Changing stroke rehab and research worldwide now.Time is Brain! trillions and trillions of neurons that DIE each day because there are NO effective hyperacute therapies besides tPA(only 12% effective). I have 523 posts on hyperacute therapy, enough for researchers to spend decades proving them out. These are my personal ideas and blog on stroke rehabilitation and stroke research. Do not attempt any of these without checking with your medical provider. Unless you join me in agitating, when you need these therapies they won't be there.

What this blog is for:

My blog is not to help survivors recover, it is to have the 10 million yearly stroke survivors light fires underneath their doctors, stroke hospitals and stroke researchers to get stroke solved. 100% recovery. The stroke medical world is completely failing at that goal, they don't even have it as a goal. Shortly after getting out of the hospital and getting NO information on the process or protocols of stroke rehabilitation and recovery I started searching on the internet and found that no other survivor received useful information. This is an attempt to cover all stroke rehabilitation information that should be readily available to survivors so they can talk with informed knowledge to their medical staff. It lays out what needs to be done to get stroke survivors closer to 100% recovery. It's quite disgusting that this information is not available from every stroke association and doctors group.

Thursday, May 6, 2021

Off-hour effect on time metrics and clinical outcomes in endovascular treatment for large vessel occlusion: A systematic review and meta-analysis

I arrived at the hospital at 8am Sunday morning, took 90 minutes to puncture time. No idea if mine was a large vessel occlusion, I do know it was a MCA on the right side but my doctors never showed me my scan with an arrow pointing directly to the epicenter.  Never told me the diameter, the location or anything at all. If my doctors did anything useful the couple of weeks I was in the hospital I couldn't tell.

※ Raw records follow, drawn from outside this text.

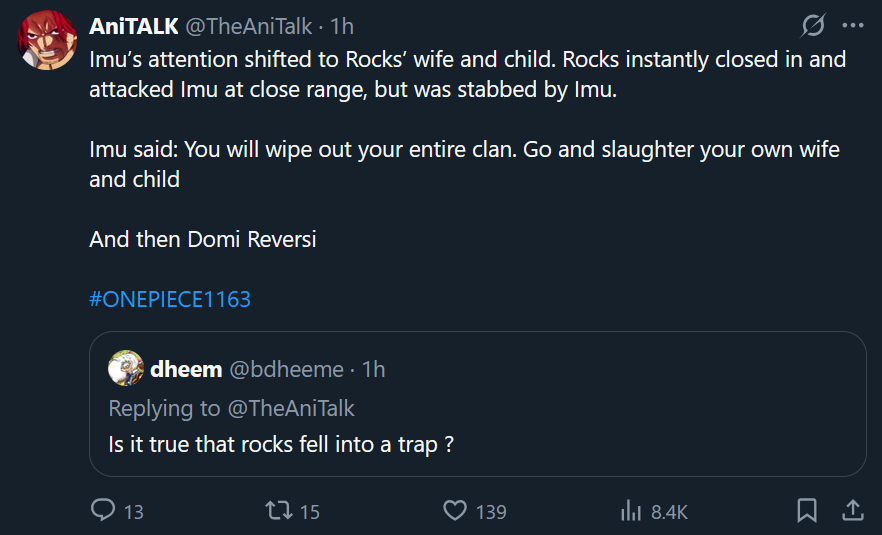The width and height of the screenshot is (882, 535).
Task: Click the main post's 1h timestamp
Action: 341,26
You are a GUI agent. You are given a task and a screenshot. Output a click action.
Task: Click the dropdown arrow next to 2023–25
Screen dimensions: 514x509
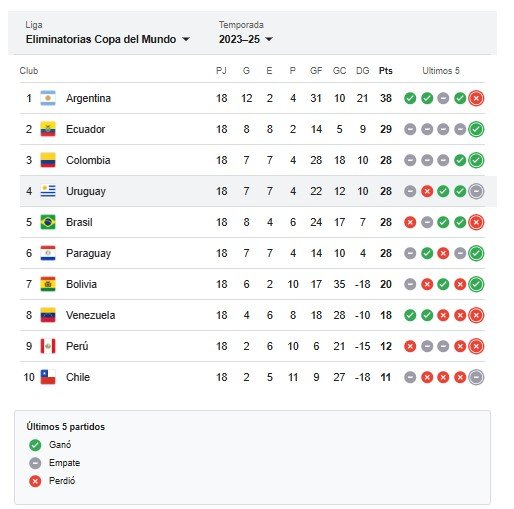(x=269, y=39)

Regardless of when you present to the hospital; by following EXACTLY THE WRITTEN PROTOCOLS, it should make no difference when you present there. Without that, YOU WILL BE REQUIRED TO HAVE YOUR STROKE AT THE CORRECT TIME and with the correct visible disabilities so you can be treated correctly. YOUR RESPONSIBILITY!

Off-hour effect on time metrics and clinical outcomes in endovascular treatment for large vessel occlusion: A systematic review and meta-analysis

First Published May 4, 2021 Review Article Find in PubMed 

There is an ongoing debate on the off-hour effect on endovascular treatment (EVT) for acute large vessel occlusion (LVO).

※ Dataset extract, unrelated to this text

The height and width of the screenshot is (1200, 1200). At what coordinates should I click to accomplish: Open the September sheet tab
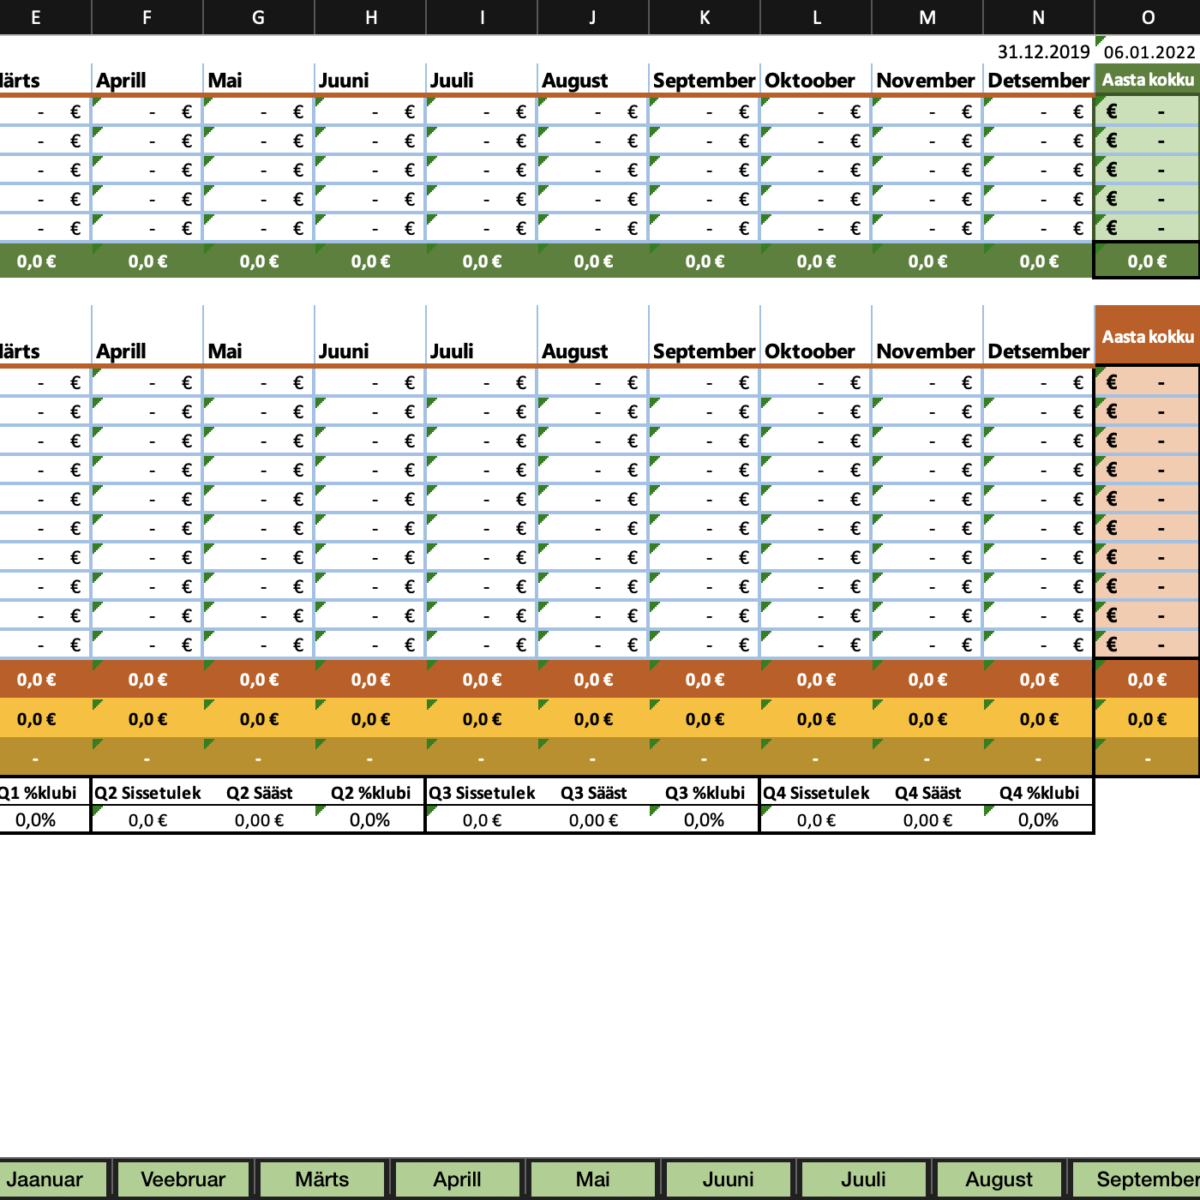pos(1140,1179)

This meta-analysis aimed to compare time metrics and clinical outcomes of acute LVO patients who presented/were treated during off-hour with those during working hours.

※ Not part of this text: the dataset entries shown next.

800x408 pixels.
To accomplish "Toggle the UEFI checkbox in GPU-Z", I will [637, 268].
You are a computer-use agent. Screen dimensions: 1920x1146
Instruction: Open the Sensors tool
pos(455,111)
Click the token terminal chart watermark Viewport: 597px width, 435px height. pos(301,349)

Structured searches on the PubMed, Embase, Web of Science, and Cochrane Library databases were conducted through 23 February 2021. The primary outcomes were onset to door (OTD), door to imaging, door to puncture (DTP), puncture to recanalization, procedural time, successful recanalization, symptomatic intracranial hemorrhage (SICH), mortality in hospital, good prognosis (90-day modified Rankin Scale (mRS) score 0–2), and 90-day mortality. The secondary outcomes were imaging to puncture (ITP), onset to puncture (OTP), onset to recanalization (OTR), door to recanalization (DTR) time, mRS 0–2 at discharge, and consecutive 90-day mRS score. The odds ratio (OR) and weighted mean difference (WMD) with 95% confidence interval (CI) of the outcomes were calculated using random-effect models. Heterogenicity and publication bias were analyzed. Subgroup and sensitivity analyses were conducted as appropriate. Nineteen studies published between 2014 and 2021 with a total of 14,185 patients were eligible for quantitative synthesis. Patients in the off-hour group were significantly younger than those in the on-hour group and with comparable stroke severity and intravenous thrombolysis rate. The off-hour group had longer OTD (WMD [95% CI], 12.83 [1.84–23.82] min), DTP (WMD [95% CI], 11.45 [5.93–16.97] min), ITP (WMD [95% CI], 10.39 [4.61–16.17] min), OTP (WMD [95% CI], 25.30 [13.11–37.50] min), OTR (WMD [95% CI], 25.16 [10.28–40.04] min), and DTR (WMD [95% CI], 18.02 [10.01–26.03] min) time. Significantly lower successful recanalization rate (OR [95% CI], 0.85 [0.76–0.95]; p = 0.004; I2 = 0%) was detected in the off-hour group. No significant difference was noted regarding SICH and prognosis. But a trend toward lower OR of good prognosis was witnessed in the off-hour group (OR [95% CI], 0.92 [0.84–1.01]; p = 0.084; I2 = 0%).

Patients who presented/were treated during off-hour were associated with excessive delays before the initiation of EVT, lower successful reperfusion rate, and a trend toward worse prognosis when compared with working hours. Optimizing the workflows of EVT during off-hour is needed.(That is called protocols.)